Permission to Participate
By selecting the “Permission Granted” checkbox on a web page describing an upcoming activity of BSA Troop 614 (Pittsburgh, PA), I give permission for the named Scout to attend the specific overnight event or activity being described.
I further understand that if I do not select the “Permission Granted” checkbox, then my Scout will NOT be registered for the event. I also understand that event dates may change, if necessary, and my grant of permission for the event will automatically transfer to the rescheduled date.
I understand that at no time may a scout grant himself permission to attend an event and permission may only be granted by a parent or legal guardian. I also agree to keep my email address updated with the troop as this is how I will be notified of event sign up and permission granting. I understand that it is my responsibility to notify the activity Tour Leader or Scoutmaster of any unauthorized sign up or permission granting via the Troop 614 website.
My permission for the Scout to participate in the activity is contingent upon payment of the activity fee and a current medical form on file with BSA Troop 614 (Pittsburgh, PA). I further understand that if the fee is not paid, or no medical is on file, the scout may not participate in the named activity, even if I grant permission.
Scouts will be accompanied on all events by Scout Leaders and/or adult Scout Volunteers. I understand that transportation will be provided by these Leaders and/or Volunteers to and from the event location.
I understand that the Troop may use photos of people and groups on the troop website, newsletter, and via other methods of media. Any member objecting to the use of his or her photo, and/or objecting to the use of their child’s photo, should inform the troop committee in writing. Names are not normally used with photos, but if so, minor children will only be identified on the troop website by first name and last initial.
Hold Harmless Agreement
I understand that participation in Scouting activities involves a certain degree of risk and can be physically, mentally and emotionally demanding. I have carefully considered the risk involved and have given consent for myself or my child to participate in this activity. I also understand that participation in this activity is entirely voluntary and requires participants to abide by applicable rules and standards of conduct. I release the Boy Scouts of America, the local council, the activity coordinators, and all employees, volunteers, related parties, or other organizations associated with the activity from any and all claims or liability arising out of this participation.
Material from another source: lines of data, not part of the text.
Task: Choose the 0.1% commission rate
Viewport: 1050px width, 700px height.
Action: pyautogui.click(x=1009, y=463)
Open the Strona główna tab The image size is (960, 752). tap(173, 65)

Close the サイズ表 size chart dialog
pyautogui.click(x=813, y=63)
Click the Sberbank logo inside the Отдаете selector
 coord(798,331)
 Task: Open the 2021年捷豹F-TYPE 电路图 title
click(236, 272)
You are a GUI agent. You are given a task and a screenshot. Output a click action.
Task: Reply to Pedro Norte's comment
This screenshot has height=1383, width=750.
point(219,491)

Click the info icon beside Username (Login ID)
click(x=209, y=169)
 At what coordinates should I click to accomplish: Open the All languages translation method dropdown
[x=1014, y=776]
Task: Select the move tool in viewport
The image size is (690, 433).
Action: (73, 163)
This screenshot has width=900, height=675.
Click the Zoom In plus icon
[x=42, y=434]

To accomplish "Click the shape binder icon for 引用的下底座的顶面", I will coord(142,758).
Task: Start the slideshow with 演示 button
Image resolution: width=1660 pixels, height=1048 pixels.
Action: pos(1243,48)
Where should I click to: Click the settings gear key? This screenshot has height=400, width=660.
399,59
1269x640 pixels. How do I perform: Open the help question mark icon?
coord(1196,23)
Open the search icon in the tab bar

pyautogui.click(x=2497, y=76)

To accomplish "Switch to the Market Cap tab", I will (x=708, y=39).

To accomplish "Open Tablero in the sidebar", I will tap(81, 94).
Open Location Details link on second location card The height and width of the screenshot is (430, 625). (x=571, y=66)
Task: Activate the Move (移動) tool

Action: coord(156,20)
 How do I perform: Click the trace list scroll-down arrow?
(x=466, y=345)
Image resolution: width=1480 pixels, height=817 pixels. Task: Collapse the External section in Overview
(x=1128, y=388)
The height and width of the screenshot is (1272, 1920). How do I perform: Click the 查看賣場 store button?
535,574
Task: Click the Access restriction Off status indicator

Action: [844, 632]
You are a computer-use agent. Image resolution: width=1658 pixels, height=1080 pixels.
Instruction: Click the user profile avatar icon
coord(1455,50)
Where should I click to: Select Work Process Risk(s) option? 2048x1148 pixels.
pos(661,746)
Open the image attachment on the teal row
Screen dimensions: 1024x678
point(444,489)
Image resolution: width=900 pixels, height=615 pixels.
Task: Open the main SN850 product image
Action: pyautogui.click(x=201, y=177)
In case of emergency involving my child, I understand every effort will be made to contact me. In the event I cannot be reached, I hereby give my permission to the medical provider selected by the adult leader in charge to secure proper treatment, including hospitalization, anesthesia, surgery, or injections of medication for my child. Medical providers are authorized to disclose to the adult in charge examination findings, test results, and treatment provided for purposes of medical evaluation of the participant, follow-up and communication with the participant’s parents or guardian, and/or determination of the participant’s ability to continue in the program activites.